## Assignment:
Check each line of the material that follows, and copy those holding the string "computer".

----- Extracted material -----

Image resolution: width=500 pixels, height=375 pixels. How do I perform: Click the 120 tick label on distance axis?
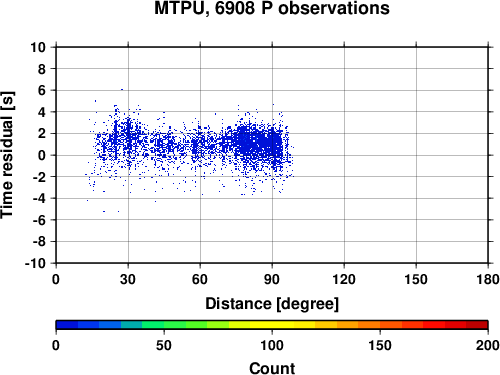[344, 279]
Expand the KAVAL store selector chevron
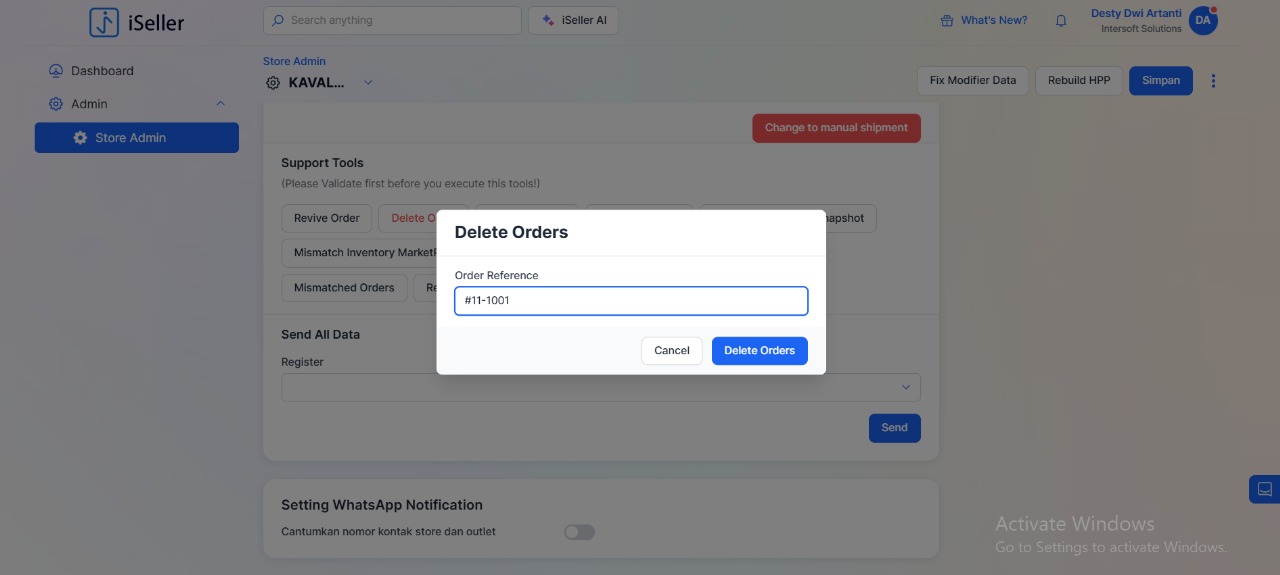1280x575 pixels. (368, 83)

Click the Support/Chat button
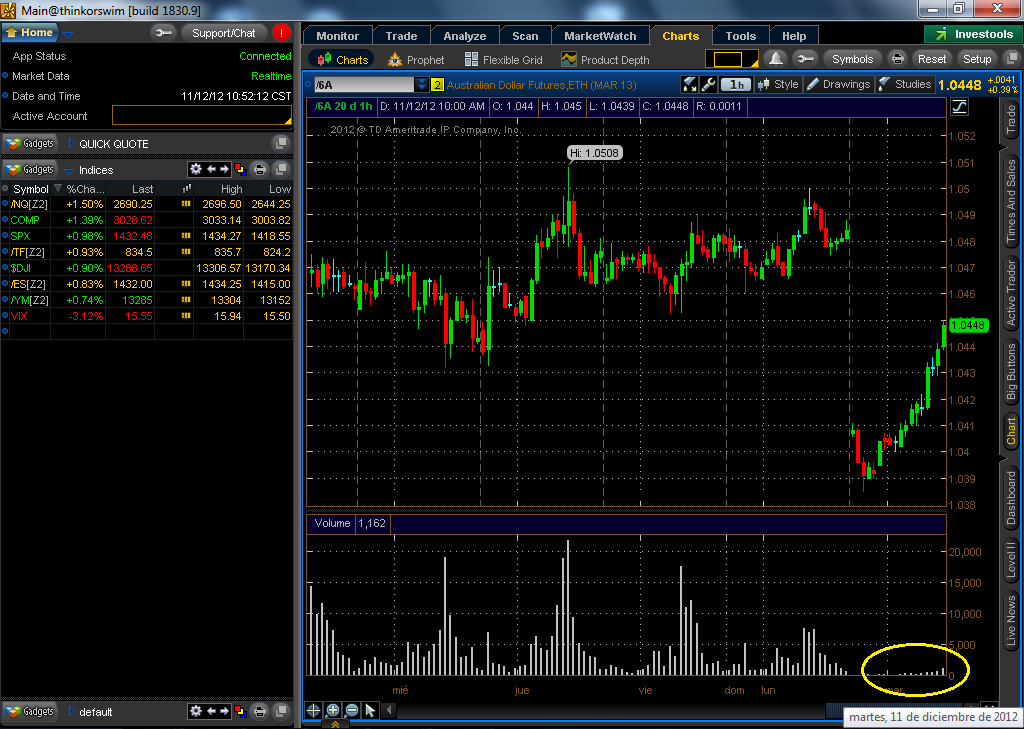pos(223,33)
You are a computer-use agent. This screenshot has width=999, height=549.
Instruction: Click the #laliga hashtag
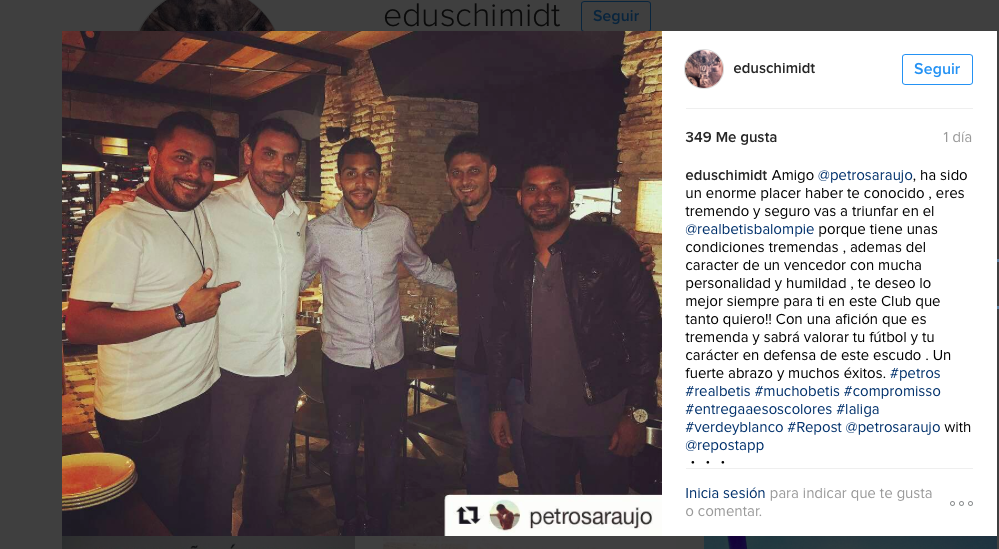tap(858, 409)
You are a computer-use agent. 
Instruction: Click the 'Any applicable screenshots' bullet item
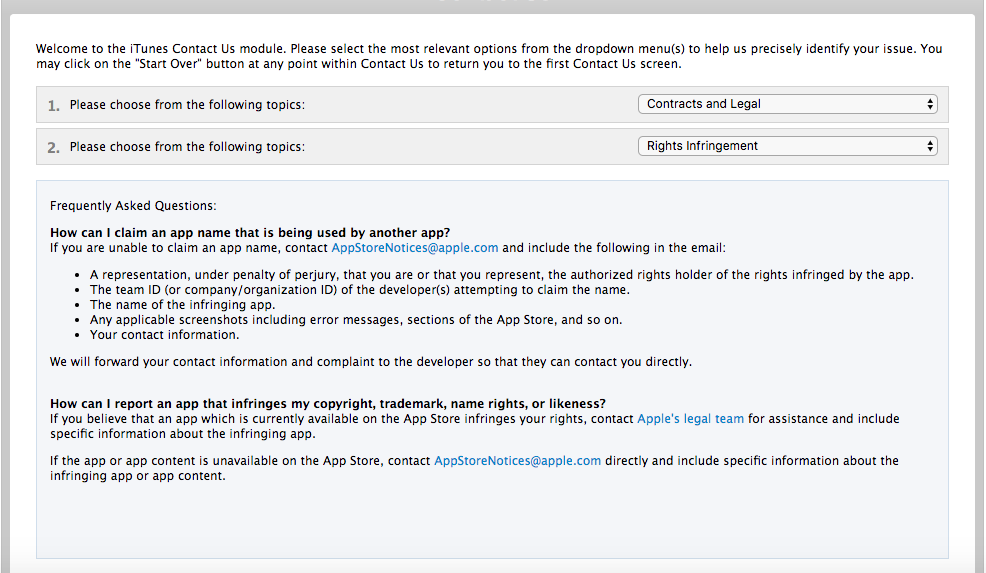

-----

## Output below:
You are a computer-use agent. This screenshot has width=999, height=549.
You are a computer-use agent. 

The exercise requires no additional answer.